Comments & Discussion
I’m starting a rewrite/redesign of my app which handles event, student, ensemble, and library management for tecachers and chorl organizations. I’ve loosely incorporated modules and DDD into the current version but this course helped me put a more complete framework around the costs and benefits of each approach. My biggest take-away is from the first lesson: PLANNING, and asking the question “What value am i getting from implementing this-or-that design pattern. well done, as usual, Povilas!
Hi Povilas, how do you approach writing tests for Laravel + DDD projects?
Normally, when I write tests for a standard Laravel project, all the tests are basically feature tests, largely because I don't feel that writing unit tests is really necessary in most cases.
But after watching the course, I realized that when using the DDD approach, we really do need to write unit tests as well.
What do you think?
Unit tests are great, if you want to specifically test the functionality of one of your features.
For example, you have an "invoice service" which accepts Items and calculates various amounts (subtotal, total, VAT, discount and so on). In this case, writing Unit test for these calculations - are more beneficial than Feature test. You don't go and create a full invoice, you just pass the data and get an outcome back to check. This is great if your app has a bunch of services like that and you need to make sure that they work as expected.
Now, from this we can look at DDD - there is a lot of smaller Domain services/classes, which we can test individually. With this, we can have the following:
- Tested individual service
- Tested service interaction with each other
- Tested feature
It simply adds more layers, and honestly - at some point this just becomes easier to work with! If one service breaks, your unit tests (given that you write a test for that case) will tell you exactly where the mistake is.

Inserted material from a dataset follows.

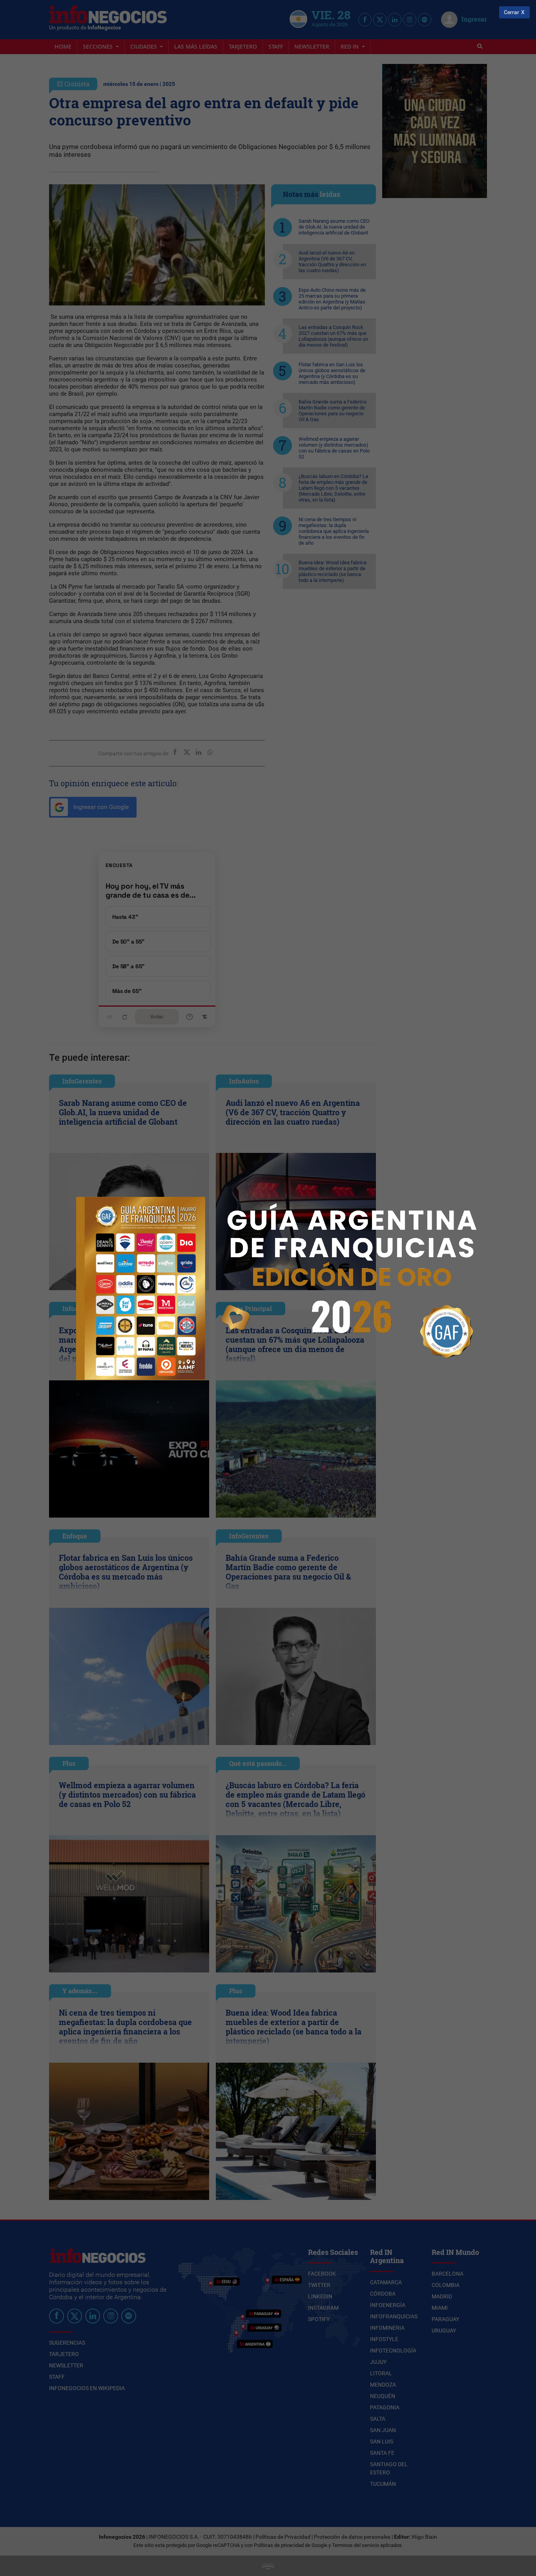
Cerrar (511, 12)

On top of all that, high test coverage Unit tests just give you a piece of mind that if you pass 5, and 4 to a sum($a, $b) - you will always get 9 back. If that does not happen, then you know which method in your feature is broken :)
Well, that was an excellent course! All of Povilas's comments were very relevant, and I learned a lot thanks to this course! I appreciated both parts: The university example is well-suited, and the modules packages are well-explained! The implementation of Domain-Driven Design is really very good and truly illustrates the complexity of such an approach. Thank you very much!